El Fondo preconiza que debe existir mayor flexibilidad con la deuda helena. El FMI apuesta por una amplia reducción de la deuda, que a su juicio se aliviaría con la fijación de los intereses de todos los préstamos de la zona euro, hasta el año 2040, a precios de mercado actuales, de alrededor del 1,5 por ciento. Esto presupone, de entrada, un escenario de crecimiento económico sostenido para los próximos veinte años. No lo veo factible, tal y como están las cosas en el campo de la política económica europea. A título de muestra: un modesto deslizamiento a la baja en el crecimiento económico a largo plazo de Grecia, España o Portugal de medio punto –cosa nada descartable–, podría generar un contexto que haría que tanto sus deudas y las financiaciones necesarias para cubrirlas fueran de escaso interés tanto para los inversores privados como para las propias instituciones europeas, en un marco temporal que podría llegar, incluso, hasta el 2050.

Pero, además, debe tenerse en cuenta un elemento de gran hipocresía por parte del FMI: éste critica la política de rigidez de la Unión Europea hacia la deuda soberana de Grecia pero, por el contrario, nada dice de los compromisos de deuda que tienen los países del sur –con Grecia como primordial damnificado– hacia el FMI. ¿Estaría dispuesta la señora Lagarde a realizar, también procesos de flexibilidad y de renegociación de las deudas soberanas que atañen al Fondo? ¿O, por otra parte, vende un recetario para otros que no está dispuesta a imputarse a ella misma?

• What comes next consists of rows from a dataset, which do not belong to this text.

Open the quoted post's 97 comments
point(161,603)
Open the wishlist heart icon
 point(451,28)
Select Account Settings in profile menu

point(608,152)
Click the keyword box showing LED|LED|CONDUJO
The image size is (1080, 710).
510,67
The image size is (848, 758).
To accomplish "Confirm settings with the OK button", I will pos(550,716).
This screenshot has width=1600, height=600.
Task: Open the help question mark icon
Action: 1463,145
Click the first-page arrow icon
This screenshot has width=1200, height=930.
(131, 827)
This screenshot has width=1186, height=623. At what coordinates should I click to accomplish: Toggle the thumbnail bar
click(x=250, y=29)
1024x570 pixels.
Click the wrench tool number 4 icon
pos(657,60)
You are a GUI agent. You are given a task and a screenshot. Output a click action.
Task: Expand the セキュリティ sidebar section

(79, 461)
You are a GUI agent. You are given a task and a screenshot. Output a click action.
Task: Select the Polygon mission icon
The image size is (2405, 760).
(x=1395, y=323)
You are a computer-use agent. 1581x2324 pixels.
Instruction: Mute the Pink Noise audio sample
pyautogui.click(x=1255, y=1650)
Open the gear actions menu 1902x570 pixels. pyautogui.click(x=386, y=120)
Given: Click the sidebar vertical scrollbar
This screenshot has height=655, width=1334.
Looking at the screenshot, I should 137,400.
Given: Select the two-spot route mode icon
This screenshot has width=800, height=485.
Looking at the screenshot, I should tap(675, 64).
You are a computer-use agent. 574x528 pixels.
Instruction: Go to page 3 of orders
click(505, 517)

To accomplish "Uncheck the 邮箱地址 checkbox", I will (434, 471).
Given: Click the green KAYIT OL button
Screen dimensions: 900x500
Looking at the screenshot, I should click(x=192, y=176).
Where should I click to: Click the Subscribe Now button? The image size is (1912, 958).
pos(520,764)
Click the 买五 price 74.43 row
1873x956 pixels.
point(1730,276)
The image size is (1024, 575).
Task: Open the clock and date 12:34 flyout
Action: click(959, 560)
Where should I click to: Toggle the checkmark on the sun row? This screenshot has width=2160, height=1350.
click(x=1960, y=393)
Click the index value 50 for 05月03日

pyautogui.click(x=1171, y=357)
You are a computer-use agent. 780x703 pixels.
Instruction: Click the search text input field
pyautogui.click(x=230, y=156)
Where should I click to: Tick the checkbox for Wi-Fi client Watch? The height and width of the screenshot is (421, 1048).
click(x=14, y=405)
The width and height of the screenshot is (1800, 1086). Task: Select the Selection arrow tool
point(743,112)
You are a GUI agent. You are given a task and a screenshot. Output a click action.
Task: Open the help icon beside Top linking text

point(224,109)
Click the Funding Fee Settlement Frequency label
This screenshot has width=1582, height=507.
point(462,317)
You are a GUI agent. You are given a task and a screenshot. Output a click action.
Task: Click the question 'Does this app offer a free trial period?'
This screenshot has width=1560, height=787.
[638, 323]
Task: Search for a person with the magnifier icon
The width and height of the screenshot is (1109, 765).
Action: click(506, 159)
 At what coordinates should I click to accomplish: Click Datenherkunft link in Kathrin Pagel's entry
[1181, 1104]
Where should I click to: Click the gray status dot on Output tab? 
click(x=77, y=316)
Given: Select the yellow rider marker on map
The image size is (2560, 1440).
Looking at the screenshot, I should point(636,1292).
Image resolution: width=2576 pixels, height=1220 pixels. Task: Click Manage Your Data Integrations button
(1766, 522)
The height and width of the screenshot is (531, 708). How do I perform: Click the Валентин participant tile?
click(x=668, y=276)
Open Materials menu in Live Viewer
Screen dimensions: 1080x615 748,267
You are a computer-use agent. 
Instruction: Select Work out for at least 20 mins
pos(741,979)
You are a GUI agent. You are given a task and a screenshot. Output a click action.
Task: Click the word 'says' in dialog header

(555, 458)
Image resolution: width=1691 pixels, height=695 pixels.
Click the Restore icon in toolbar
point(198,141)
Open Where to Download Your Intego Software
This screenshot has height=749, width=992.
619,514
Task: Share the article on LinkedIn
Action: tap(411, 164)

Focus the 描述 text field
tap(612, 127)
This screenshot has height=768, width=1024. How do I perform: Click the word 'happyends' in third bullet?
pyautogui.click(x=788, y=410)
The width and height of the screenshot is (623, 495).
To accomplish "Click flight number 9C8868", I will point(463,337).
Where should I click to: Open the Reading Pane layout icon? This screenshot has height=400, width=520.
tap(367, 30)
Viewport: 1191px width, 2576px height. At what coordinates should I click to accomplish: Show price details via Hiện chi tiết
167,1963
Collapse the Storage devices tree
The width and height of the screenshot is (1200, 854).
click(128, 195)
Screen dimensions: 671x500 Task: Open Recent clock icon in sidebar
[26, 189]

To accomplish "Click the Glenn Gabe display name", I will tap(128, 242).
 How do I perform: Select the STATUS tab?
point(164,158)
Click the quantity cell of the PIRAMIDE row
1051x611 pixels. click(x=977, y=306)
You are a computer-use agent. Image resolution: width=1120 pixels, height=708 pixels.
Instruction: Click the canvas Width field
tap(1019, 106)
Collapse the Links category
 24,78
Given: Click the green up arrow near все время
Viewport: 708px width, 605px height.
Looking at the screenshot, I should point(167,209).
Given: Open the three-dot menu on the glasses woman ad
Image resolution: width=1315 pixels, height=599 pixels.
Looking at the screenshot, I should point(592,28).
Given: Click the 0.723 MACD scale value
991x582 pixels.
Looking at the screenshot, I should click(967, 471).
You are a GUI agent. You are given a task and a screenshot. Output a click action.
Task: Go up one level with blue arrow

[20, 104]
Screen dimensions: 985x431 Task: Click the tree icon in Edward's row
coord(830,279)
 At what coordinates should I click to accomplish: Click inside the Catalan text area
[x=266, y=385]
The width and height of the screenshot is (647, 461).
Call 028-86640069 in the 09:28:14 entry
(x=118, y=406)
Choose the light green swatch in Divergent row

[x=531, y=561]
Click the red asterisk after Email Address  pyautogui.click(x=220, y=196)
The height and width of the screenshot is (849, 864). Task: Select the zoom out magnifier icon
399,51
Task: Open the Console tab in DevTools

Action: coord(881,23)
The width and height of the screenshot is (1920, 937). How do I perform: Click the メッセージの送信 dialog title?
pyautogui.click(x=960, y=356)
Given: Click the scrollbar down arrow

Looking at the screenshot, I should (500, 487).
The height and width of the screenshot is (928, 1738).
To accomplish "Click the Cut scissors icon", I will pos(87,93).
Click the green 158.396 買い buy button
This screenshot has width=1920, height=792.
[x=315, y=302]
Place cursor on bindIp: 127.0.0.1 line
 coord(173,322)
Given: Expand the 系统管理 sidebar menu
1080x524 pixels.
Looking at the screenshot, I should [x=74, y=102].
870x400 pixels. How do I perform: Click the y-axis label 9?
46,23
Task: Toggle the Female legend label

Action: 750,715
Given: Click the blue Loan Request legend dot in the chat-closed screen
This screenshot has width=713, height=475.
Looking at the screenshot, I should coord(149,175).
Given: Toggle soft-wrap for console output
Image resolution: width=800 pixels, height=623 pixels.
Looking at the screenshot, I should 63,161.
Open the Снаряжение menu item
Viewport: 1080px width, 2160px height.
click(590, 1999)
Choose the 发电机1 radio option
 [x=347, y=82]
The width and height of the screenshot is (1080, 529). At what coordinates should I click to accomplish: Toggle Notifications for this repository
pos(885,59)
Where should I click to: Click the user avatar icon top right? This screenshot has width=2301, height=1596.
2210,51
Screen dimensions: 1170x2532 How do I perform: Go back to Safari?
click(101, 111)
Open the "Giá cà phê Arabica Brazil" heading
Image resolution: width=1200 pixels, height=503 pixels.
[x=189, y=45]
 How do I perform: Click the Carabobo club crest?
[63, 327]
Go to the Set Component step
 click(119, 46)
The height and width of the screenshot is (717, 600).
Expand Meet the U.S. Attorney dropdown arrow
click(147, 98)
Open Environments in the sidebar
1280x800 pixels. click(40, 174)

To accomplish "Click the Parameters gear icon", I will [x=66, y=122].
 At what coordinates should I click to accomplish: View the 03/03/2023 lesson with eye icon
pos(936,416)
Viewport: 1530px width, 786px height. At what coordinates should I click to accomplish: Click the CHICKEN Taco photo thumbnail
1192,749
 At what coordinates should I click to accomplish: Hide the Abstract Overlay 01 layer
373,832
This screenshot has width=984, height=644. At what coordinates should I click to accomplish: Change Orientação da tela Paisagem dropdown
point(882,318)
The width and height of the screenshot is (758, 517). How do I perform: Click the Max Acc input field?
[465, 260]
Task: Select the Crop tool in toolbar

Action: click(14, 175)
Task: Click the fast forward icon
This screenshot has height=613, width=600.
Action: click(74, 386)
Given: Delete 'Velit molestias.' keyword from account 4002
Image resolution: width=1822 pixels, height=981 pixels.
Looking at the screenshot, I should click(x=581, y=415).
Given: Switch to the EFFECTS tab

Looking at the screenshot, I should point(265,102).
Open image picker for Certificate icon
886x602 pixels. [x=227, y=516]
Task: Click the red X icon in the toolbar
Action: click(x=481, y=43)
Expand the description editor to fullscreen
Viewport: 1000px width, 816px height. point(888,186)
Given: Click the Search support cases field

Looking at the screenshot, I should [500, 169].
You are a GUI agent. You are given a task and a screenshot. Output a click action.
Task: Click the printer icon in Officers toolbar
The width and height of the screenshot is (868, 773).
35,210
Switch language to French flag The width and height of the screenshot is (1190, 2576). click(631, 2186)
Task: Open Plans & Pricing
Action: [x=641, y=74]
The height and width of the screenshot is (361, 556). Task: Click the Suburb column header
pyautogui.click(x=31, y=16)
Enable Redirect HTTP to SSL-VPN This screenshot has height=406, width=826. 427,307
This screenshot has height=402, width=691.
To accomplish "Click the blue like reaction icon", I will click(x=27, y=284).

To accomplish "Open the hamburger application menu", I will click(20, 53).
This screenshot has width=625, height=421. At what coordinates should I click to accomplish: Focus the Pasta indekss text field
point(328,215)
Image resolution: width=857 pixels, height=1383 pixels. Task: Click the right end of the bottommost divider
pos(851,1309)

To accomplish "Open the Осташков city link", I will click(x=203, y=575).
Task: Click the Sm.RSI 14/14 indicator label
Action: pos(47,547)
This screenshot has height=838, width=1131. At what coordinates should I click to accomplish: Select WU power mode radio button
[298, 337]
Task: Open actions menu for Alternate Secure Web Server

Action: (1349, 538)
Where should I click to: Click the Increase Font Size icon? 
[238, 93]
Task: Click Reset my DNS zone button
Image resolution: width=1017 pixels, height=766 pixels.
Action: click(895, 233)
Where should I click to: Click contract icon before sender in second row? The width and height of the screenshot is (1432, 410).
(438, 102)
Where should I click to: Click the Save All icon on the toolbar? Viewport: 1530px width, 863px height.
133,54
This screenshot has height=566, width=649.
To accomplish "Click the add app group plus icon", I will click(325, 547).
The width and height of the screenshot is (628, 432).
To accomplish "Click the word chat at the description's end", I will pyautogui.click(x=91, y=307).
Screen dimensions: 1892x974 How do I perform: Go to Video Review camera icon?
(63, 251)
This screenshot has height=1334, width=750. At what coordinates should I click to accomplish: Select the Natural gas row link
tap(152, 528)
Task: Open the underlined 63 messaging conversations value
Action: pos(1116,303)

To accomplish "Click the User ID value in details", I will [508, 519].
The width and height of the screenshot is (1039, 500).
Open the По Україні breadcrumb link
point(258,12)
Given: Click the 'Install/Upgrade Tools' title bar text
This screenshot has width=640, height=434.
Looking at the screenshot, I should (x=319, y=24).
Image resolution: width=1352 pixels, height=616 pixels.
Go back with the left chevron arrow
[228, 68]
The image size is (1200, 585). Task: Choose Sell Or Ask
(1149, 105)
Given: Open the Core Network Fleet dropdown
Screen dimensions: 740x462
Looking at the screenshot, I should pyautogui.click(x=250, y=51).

El enfrentamiento entre las instituciones económicas más importantes en relación a la deuda hace pensar, una vez más, en la posibilidad de una nueva crisis, si se tiene en cuenta un aspecto clave: resulta imposible cubrir las deudas tal y como pretenden las instituciones económicas. Y, por su parte, los gobiernos europeos, con su cerrazón en la teología económica, no ayudan nada en contribuir a la corrección de este grave problema.